Behind the Music Apps
Building apps for the music vertical has never been easier. For instance, the Rdio API has methods for streaming playback, retrieving data (by artist, album, track, etc.), playlist control, listening statistics, and social hooks (friends, followers, etc.). For the most comprehensive entertainment metadata, the Rovi Cloud Service API provides deep data for music, as well for TV, movies and games. Rovi’s methods include retrieving reviews, recommendations, credits, images and surprisingly complex data such as moods (expressive characteristics) and themes (topics, feelings and circumstances that motivate or fit with the music). Other APIs like JamBase provide upcoming and historical data for concerts and live music shows around the world, with methods to search by artist, venue, date and geocode.
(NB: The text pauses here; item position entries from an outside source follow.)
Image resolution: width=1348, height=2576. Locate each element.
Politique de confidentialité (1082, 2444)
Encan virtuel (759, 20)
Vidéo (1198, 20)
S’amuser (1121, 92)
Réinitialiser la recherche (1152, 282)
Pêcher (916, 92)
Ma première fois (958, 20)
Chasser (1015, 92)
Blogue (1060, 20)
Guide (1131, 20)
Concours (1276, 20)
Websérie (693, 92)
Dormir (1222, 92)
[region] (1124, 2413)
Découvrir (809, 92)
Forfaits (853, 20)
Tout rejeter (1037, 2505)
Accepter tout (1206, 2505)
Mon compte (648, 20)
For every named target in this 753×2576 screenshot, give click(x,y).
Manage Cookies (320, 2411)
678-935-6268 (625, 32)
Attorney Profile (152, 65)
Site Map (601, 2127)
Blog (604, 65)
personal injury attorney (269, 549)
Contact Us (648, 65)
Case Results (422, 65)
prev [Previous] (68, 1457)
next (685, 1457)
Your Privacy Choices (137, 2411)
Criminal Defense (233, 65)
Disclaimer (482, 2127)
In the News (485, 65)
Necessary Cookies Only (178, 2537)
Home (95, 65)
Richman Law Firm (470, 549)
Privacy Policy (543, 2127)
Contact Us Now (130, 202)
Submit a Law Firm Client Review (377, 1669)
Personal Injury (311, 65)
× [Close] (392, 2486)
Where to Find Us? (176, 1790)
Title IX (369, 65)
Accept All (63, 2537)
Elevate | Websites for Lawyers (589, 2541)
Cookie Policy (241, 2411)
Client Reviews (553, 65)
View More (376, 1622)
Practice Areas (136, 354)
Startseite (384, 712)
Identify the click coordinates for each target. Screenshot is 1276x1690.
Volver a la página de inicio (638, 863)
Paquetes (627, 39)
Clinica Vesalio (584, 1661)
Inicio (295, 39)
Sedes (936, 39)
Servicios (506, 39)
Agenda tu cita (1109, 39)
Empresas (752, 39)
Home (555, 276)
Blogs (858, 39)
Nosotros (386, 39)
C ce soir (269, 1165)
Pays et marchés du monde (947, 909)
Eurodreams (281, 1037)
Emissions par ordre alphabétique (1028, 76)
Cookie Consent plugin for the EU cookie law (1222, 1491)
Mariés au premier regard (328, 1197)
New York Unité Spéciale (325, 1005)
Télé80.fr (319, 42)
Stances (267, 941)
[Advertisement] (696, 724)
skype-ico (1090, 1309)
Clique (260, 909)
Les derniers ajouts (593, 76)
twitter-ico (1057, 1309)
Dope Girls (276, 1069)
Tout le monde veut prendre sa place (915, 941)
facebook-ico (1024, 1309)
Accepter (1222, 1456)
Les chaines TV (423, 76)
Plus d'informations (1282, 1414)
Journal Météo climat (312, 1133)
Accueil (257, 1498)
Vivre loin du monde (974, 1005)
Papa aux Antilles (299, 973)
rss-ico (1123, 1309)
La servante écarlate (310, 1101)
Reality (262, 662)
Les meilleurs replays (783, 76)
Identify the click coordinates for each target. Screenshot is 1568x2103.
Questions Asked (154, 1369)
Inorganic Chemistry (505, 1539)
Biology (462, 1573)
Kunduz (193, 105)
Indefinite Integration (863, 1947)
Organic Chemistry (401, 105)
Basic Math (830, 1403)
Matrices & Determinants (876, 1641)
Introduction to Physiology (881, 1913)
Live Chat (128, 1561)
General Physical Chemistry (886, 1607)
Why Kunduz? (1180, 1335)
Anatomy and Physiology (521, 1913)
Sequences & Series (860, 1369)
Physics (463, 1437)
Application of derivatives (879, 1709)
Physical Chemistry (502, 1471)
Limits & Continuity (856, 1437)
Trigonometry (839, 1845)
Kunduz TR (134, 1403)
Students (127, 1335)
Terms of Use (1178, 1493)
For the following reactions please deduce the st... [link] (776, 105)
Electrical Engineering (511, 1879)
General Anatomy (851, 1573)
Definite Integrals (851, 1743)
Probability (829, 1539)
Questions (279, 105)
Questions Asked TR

These are just a few of many music-focused APIs available for developers to build the music discovery apps of the future.

Best in Show
Over 60 apps were built and presented at Music Hackday SF — and here are a few of my favorites. The app titled BWV, created by Ian McKellar, presents all works on Rdio by BWV number (compositions by Johann Sebastian Bach). The app Music Smasher, created by Matt Montag, is a music keyword meta-search engine — aggregating search results from six different music services, including Rdio, Spotify, MOG and Grooveshark. Another app by Ian McKellar, titled Musiac, adds a fun approach to music discovery by building a photo-mosaic of an album cover comprised of minature tiles of other album covers — where clicking through on a minature tile launches you into a fractal like experience of infinite random discovery. My favorite app was eezdropper by JB Steadman, a native iPhone app that injects songs into your Rdio playlist based on what other Rdio users within your vicinity are listening to — implicit geo-local social network music recommendations! In fact, we selected JB to win the Mashery spot-prize at Music Hackday, the Jawbone Jambox wireless speaker in Mashery red.

What’s Next?
The music industry has undergone radical changes, many of which have been brought on by the Internet — from the pirated MP3, to the $0.99 song purchase, and now to unlimited cloud streaming services. Artists, music industry labels and music listeners have never been so closely intertwined. Data and services have never been so accessible. I believe that the new and exciting things in this industry will be born from events like Music Hackday, fueled by business opportunity, open dialog, and most of all, by the passion and appreciation for discovering and listening to music.